NOTHING RHYMES WITH ORANGE is a juicy mix of rhymes about various fruits, with forlorn Orange commenting from the sidelines, since nothing rhymes with orange. The other fruits are having lots of fun. We see a surfing banana in "Hit the beach in your cabana with a peach and a banana." And superhero grapes appear in the verse "And these grapes are wearing capes because they’re SUPER good to eat." At first, Orange tries to insert himself into the fun. "Hey, are you guys going to need me for this book?... I'll be back here if you need me." But as the rhymes get sillier, he starts to sulk. "Well, that was a little forced." And when the book introduces a "pearwolf" and even Nietzsche (slotted into a rhyme), he despairs. "This book's sorta gone off the rails." Observant Apple notices Orange is alone, and makes up a rhyme involving the made-up word "smorange," thus inviting Orange to join in the fruity fun.

Is it any good?

This book is a romp of a rhyming party serving up a big fruity word salad, and though Orange isn't initially included since he doesn't rhyme, kids and parents are invited for the fun. Readers are always in good hands with author-illustrator Adam Rex, who goes all-out in Nothing Rhymes with Orange. The fruits in the art are photo-realistic, making them easily recognizable for kids just learning the differences, and Rex draws expressive faces and arms and legs to animate them. There's lots of wordplay: A pear that gets bitten by a wolf becomes a "pearwolf." And the book gets sillier and sillier with each page, even including a joke referencing Nietzsche, making sure adults feel included, too: "I think cherries are 'the berries' and a lychee is just peachy. Thus Spoke Zarathustra in a book by Friedrich Nietzsche."

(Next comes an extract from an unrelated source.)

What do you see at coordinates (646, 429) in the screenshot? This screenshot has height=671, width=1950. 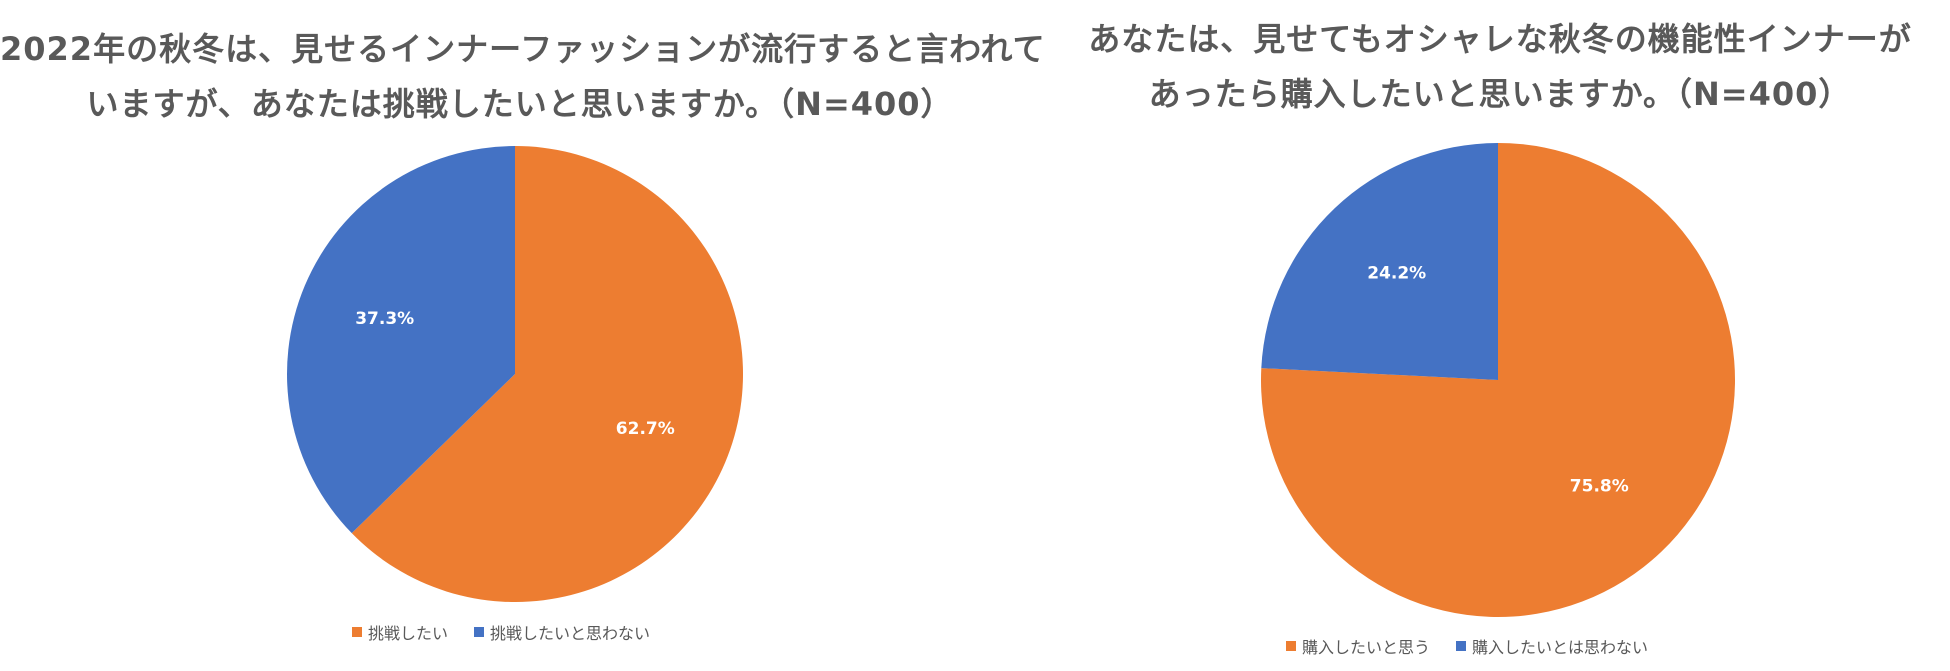 I see `data-label-0: 62.7%` at bounding box center [646, 429].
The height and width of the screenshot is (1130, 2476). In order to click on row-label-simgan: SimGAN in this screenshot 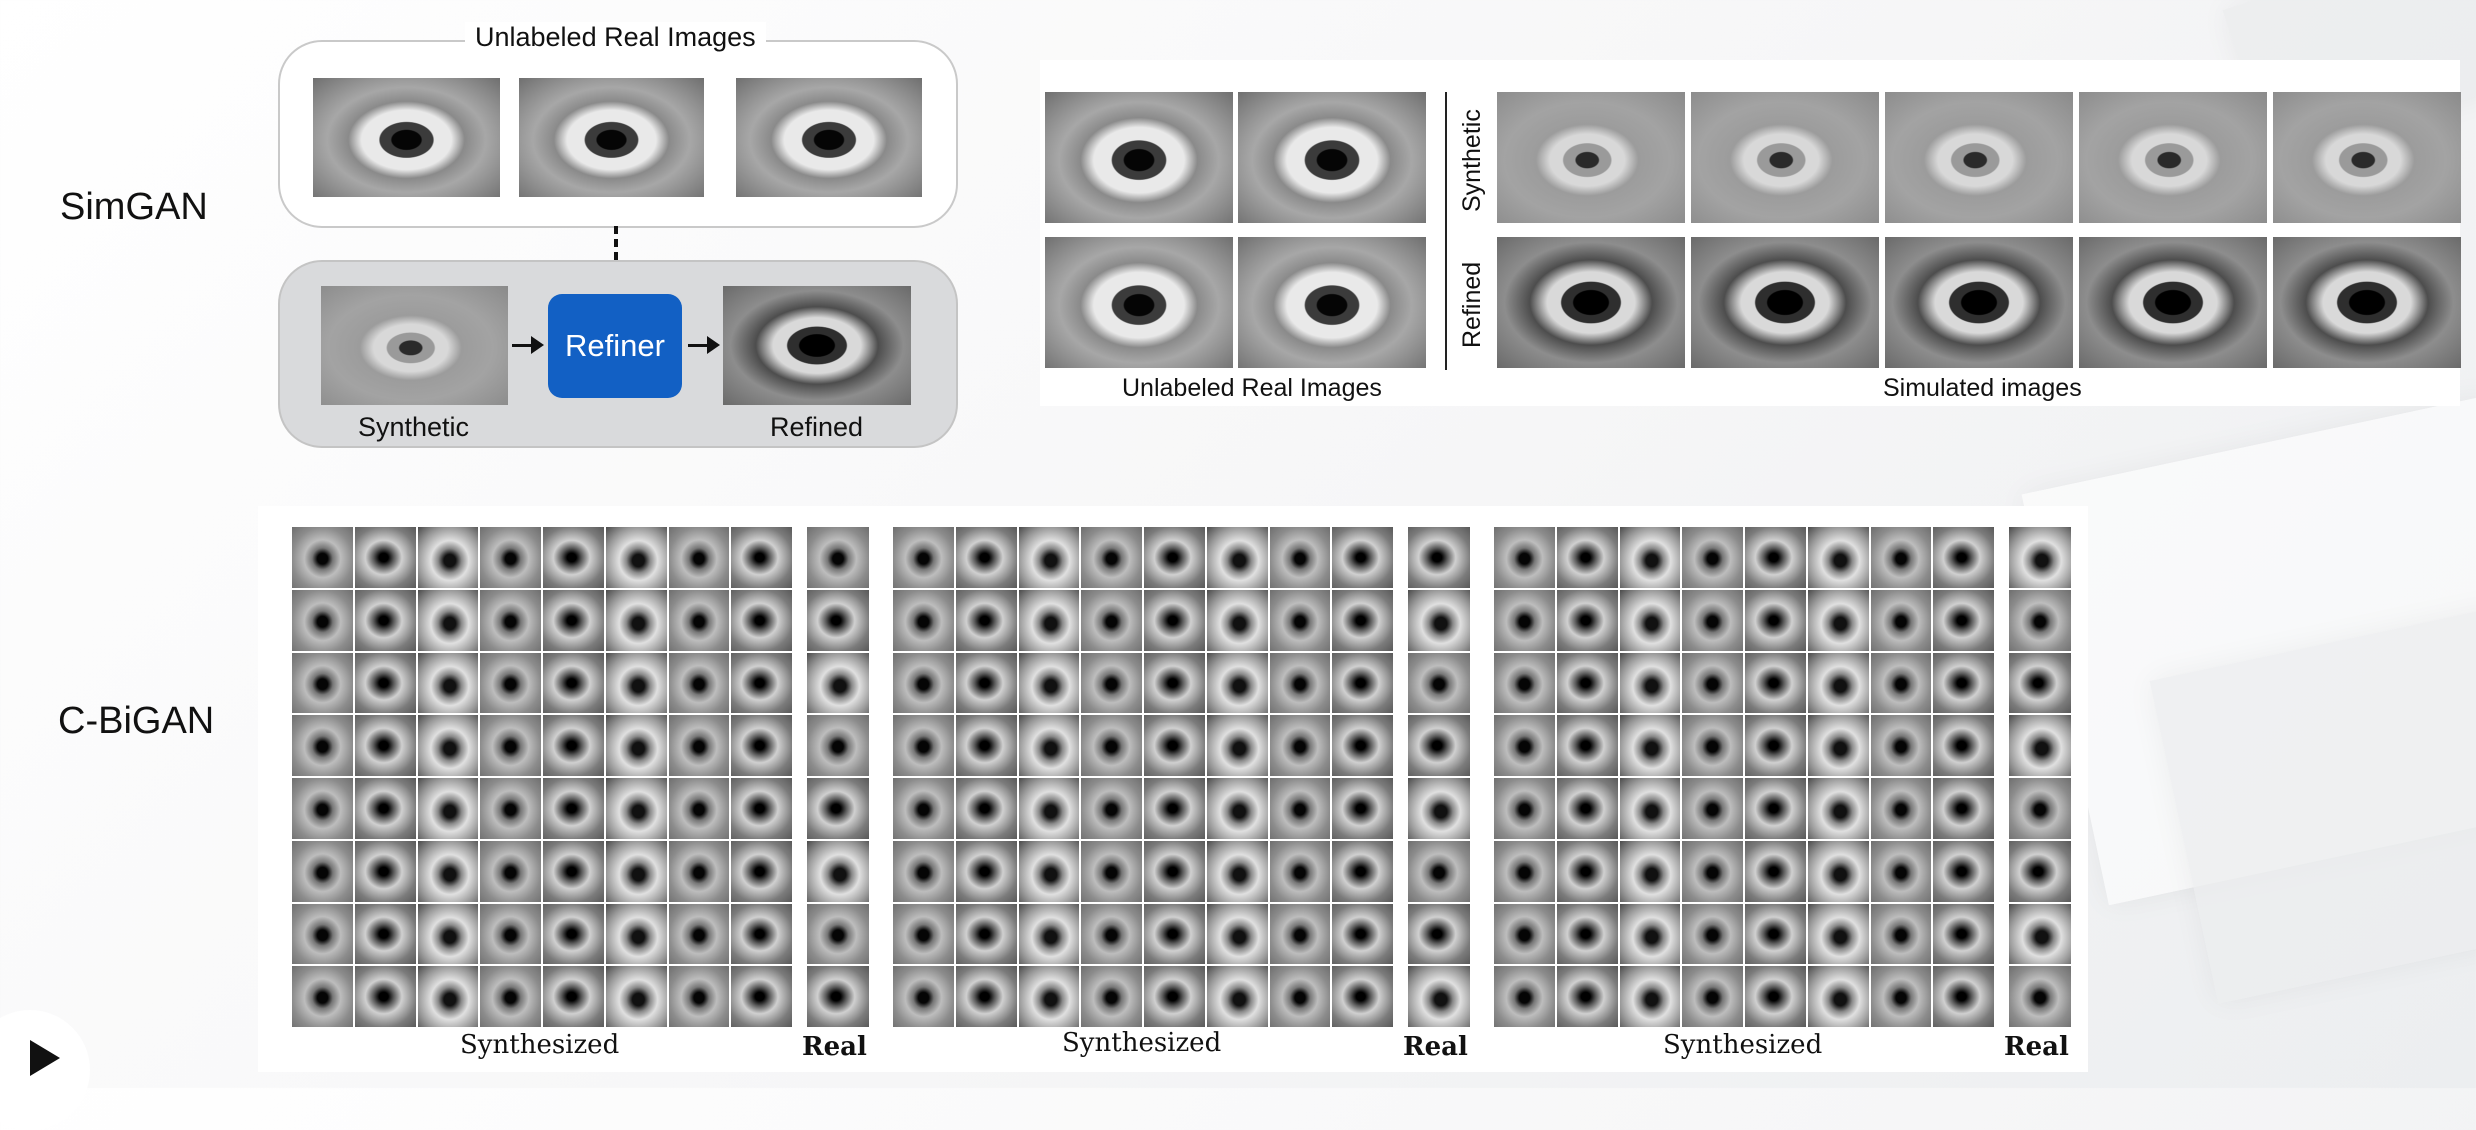, I will do `click(134, 207)`.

Adding to the fun are the snide comments by Orange, who observes dejectedly from the sidelines. "This book's sorta gone off the rails. I'm glad I'm not a part of it." But Rex also has a warm heart, and makes sure we feel for Orange as he grows more and more disheartened. Kids will recognize the feelings and cheer when another fruit notices and pulls him into the festivities. This book is both silly and a warm story about feelings and friendship, making it a very fun party indeed.

Talk to your kids about ...

  • Families can talk about all the different fruits in Nothing Rhymes with Orange. Which ones did you know about and which ones are new to you? Which are your favorites?

  • Have you ever felt like Orange, left out and alone? What made you feel better or brought you back into the group? Did someone help you? Have you ever helped to include others?

  • What parts of the book are the funniest? What are the funniest parts in the text? In the art?